WASHINGTON (Reuters) -- U.S. President-elect Barack Obama will take a new approach toward Iran that will both emphasize respect for its people and spell out expectations for its leaders, he said in remarks broadcast on January 11.
"Iran is going to be one of our biggest challenges," Obama said in an interview with ABC's "This Week with George Stephanopoulos."
Obama said he was concerned about the Islamic republic's support of the Lebanese Shi'ite movement Hizballah and about Iran's nuclear enrichment, which he said could trigger a Middle East arms race.
In a shift from President George W. Bush's policies, Obama has said he would seek much broader engagement with Iran.
"We are going to have to take a new approach. And I've outlined my belief that engagement is the place to start," he said.
Obama, who takes office as president on January 20, said that approach would include "sending a signal that we respect the aspirations of the Iranian people but that we also have certain expectations in terms of how an international actor behaves.

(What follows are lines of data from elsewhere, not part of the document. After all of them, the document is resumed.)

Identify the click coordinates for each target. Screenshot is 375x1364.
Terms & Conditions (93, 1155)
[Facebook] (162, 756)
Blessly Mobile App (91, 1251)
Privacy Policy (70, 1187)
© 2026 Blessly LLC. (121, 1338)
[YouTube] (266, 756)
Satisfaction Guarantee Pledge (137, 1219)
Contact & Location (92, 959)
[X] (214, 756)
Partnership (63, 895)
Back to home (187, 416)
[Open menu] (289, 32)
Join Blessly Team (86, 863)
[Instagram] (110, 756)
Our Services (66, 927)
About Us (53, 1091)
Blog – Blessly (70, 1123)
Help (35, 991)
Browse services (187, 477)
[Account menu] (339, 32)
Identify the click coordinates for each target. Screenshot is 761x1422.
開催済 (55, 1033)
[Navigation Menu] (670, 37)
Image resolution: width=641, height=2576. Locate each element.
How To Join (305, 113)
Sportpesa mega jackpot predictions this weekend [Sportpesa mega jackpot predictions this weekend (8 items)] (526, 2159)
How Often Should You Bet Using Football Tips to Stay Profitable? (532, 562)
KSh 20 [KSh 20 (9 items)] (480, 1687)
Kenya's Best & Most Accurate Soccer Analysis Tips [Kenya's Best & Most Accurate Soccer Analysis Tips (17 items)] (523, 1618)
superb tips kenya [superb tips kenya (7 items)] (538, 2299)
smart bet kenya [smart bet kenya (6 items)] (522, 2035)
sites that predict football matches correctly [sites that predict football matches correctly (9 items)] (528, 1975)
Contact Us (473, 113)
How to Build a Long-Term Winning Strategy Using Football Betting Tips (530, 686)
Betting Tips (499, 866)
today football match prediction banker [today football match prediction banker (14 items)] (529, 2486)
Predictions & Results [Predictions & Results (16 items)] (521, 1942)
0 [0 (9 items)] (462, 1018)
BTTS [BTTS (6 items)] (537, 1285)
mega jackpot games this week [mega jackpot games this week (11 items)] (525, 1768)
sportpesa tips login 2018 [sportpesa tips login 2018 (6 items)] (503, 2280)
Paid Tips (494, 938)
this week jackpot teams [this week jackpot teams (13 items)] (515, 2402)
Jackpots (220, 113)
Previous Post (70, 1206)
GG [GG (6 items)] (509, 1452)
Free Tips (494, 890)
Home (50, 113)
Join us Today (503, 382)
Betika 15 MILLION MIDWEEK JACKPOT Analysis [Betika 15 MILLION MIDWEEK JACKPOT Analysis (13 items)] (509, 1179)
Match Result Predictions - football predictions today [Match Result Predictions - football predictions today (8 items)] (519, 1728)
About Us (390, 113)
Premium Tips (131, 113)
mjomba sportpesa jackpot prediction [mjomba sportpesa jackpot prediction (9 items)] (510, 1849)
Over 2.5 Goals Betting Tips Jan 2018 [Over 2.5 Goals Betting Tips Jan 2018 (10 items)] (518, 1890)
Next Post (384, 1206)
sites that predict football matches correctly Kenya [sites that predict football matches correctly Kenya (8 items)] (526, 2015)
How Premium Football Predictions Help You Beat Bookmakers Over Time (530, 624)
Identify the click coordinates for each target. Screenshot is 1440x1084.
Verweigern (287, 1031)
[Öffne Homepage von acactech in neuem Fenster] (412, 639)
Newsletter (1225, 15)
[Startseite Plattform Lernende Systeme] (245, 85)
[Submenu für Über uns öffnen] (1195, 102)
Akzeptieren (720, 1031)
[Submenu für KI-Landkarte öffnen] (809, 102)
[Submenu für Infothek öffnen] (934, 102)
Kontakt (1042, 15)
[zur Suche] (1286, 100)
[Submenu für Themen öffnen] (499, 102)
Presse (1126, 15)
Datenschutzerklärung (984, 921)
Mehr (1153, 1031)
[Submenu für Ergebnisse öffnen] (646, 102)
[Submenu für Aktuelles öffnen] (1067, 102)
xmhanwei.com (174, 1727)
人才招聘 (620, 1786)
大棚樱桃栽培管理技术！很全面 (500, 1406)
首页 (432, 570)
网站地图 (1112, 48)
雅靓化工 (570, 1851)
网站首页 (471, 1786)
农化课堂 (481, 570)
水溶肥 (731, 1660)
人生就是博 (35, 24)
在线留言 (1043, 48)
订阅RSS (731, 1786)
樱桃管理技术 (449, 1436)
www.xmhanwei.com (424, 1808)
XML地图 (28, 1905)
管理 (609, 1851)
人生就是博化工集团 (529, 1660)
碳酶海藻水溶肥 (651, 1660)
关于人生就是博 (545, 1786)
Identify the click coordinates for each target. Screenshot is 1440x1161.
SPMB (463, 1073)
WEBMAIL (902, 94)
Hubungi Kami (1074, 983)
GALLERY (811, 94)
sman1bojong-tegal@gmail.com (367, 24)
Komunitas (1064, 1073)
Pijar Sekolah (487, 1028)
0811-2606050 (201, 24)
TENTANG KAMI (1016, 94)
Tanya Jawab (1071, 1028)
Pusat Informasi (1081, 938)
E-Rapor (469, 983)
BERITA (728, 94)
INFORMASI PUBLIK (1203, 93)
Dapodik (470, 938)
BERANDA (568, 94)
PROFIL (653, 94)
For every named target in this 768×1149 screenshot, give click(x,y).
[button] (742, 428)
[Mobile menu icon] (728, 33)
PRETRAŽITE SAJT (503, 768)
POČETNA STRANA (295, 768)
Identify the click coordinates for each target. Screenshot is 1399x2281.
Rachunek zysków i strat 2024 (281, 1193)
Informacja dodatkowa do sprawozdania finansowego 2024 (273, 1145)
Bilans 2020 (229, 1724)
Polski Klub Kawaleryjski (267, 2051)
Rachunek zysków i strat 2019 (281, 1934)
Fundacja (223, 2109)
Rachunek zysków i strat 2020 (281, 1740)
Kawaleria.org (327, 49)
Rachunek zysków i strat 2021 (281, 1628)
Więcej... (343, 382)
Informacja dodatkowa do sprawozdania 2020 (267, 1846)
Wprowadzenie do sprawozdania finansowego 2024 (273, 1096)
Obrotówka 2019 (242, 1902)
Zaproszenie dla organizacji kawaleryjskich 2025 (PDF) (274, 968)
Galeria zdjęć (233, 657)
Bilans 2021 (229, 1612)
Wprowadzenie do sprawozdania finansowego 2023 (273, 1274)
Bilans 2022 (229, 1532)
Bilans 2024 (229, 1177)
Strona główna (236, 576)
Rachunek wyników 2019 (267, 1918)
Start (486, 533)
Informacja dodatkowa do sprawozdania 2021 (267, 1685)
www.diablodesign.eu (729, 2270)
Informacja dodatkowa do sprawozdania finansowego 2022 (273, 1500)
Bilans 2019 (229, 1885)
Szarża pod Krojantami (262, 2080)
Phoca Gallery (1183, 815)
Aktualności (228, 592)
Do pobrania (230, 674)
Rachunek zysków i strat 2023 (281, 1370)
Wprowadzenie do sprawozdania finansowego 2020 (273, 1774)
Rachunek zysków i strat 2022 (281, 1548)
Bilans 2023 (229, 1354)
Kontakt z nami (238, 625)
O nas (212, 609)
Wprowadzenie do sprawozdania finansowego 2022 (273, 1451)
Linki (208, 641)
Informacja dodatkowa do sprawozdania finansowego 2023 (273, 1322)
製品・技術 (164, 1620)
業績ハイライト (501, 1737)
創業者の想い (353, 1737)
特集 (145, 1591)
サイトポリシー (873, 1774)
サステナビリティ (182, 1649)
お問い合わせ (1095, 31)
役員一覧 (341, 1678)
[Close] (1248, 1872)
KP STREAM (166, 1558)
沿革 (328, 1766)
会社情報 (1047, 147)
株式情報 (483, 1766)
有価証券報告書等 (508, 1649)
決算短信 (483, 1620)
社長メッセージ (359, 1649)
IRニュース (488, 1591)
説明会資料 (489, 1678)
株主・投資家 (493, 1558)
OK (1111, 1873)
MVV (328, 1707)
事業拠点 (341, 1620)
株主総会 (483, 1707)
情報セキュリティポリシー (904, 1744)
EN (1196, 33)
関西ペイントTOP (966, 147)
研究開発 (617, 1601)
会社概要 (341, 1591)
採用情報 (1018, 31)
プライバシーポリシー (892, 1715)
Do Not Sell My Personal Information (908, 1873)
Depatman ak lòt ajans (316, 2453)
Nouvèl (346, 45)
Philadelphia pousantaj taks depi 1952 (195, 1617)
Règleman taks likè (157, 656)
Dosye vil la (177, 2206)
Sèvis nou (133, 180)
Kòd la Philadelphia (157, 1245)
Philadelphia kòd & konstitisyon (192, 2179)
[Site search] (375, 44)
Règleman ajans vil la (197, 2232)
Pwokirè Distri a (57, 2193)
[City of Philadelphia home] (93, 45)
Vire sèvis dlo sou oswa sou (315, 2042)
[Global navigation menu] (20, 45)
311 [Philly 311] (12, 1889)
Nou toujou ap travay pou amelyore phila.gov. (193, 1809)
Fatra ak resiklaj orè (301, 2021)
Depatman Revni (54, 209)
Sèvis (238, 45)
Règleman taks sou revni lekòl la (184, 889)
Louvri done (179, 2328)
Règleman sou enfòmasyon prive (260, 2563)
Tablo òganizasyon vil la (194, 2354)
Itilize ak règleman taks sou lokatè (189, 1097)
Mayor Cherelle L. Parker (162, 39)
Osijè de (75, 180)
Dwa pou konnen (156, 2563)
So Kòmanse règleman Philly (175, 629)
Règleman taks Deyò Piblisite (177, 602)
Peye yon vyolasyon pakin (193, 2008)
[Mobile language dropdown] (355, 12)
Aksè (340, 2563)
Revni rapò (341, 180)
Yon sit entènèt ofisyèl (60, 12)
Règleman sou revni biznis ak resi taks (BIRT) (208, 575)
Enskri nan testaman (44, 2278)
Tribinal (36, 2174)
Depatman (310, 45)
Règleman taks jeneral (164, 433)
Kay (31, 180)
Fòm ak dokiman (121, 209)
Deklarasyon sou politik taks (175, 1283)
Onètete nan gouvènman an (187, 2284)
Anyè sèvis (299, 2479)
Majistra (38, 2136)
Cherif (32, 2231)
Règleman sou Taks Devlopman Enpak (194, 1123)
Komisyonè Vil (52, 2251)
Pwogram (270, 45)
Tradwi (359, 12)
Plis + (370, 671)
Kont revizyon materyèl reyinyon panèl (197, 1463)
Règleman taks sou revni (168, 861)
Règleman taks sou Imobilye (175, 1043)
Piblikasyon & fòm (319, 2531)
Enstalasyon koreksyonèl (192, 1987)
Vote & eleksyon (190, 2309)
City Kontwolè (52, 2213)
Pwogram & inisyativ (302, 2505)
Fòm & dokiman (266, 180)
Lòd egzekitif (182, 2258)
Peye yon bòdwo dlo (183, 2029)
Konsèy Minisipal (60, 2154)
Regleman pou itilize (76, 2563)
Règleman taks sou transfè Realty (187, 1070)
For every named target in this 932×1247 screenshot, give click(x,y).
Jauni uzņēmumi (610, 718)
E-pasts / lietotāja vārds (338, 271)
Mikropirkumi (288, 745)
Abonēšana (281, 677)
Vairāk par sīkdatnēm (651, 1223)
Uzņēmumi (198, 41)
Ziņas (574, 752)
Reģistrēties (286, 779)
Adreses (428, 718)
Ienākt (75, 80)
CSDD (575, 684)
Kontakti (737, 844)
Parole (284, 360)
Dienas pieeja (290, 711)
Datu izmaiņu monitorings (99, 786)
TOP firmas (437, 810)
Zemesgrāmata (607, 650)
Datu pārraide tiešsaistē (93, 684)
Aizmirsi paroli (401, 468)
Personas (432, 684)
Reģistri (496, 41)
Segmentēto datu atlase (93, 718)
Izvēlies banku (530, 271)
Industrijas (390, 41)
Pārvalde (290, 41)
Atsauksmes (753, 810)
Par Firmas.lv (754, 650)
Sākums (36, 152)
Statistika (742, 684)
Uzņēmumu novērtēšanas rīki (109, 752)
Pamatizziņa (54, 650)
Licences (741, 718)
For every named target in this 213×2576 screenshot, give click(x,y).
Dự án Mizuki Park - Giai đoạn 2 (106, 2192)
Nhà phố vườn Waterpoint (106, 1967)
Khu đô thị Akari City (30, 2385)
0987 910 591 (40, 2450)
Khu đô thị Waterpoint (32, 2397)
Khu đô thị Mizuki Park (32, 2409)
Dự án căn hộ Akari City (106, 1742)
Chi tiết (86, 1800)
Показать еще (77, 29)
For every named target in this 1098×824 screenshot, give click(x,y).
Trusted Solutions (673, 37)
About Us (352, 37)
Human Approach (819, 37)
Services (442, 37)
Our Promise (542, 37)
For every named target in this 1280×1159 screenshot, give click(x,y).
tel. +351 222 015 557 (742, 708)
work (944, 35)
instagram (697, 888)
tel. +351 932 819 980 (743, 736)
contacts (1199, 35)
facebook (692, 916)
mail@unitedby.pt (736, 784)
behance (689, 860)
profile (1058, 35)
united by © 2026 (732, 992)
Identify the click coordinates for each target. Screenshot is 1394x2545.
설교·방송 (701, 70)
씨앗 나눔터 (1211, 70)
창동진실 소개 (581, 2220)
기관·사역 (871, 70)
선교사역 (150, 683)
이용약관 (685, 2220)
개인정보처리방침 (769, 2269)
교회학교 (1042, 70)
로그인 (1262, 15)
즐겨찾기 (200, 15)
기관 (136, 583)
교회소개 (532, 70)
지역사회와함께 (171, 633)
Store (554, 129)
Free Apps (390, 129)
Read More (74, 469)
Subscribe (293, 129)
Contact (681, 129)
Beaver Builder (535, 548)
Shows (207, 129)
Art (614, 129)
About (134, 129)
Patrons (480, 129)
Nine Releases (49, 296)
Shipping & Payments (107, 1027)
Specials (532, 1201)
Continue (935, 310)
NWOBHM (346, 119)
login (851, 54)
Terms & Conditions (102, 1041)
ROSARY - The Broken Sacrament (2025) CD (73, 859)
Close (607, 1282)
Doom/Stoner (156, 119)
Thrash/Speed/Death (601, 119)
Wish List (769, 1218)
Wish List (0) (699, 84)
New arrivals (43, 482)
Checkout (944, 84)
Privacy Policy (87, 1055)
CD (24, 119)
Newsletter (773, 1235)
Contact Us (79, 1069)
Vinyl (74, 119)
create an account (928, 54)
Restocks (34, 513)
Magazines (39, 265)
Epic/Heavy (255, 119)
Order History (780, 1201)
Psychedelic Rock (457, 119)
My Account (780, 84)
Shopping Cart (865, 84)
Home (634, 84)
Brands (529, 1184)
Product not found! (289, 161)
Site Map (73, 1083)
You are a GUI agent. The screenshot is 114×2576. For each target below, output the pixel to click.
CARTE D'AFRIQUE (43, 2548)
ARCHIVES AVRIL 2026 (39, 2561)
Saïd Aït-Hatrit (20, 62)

"We are in preparations for that. We anticipate that we're going to have to move swiftly in that area," Obama said.
Washington accuses Tehran of seeking a nuclear weapon but Tehran insists its nuclear program is for the peaceful purpose of generating electricity.
Obama has said he was prepared to offer Iran economic incentives to stop its nuclear program but he also has said sanctions could be toughened if it refused.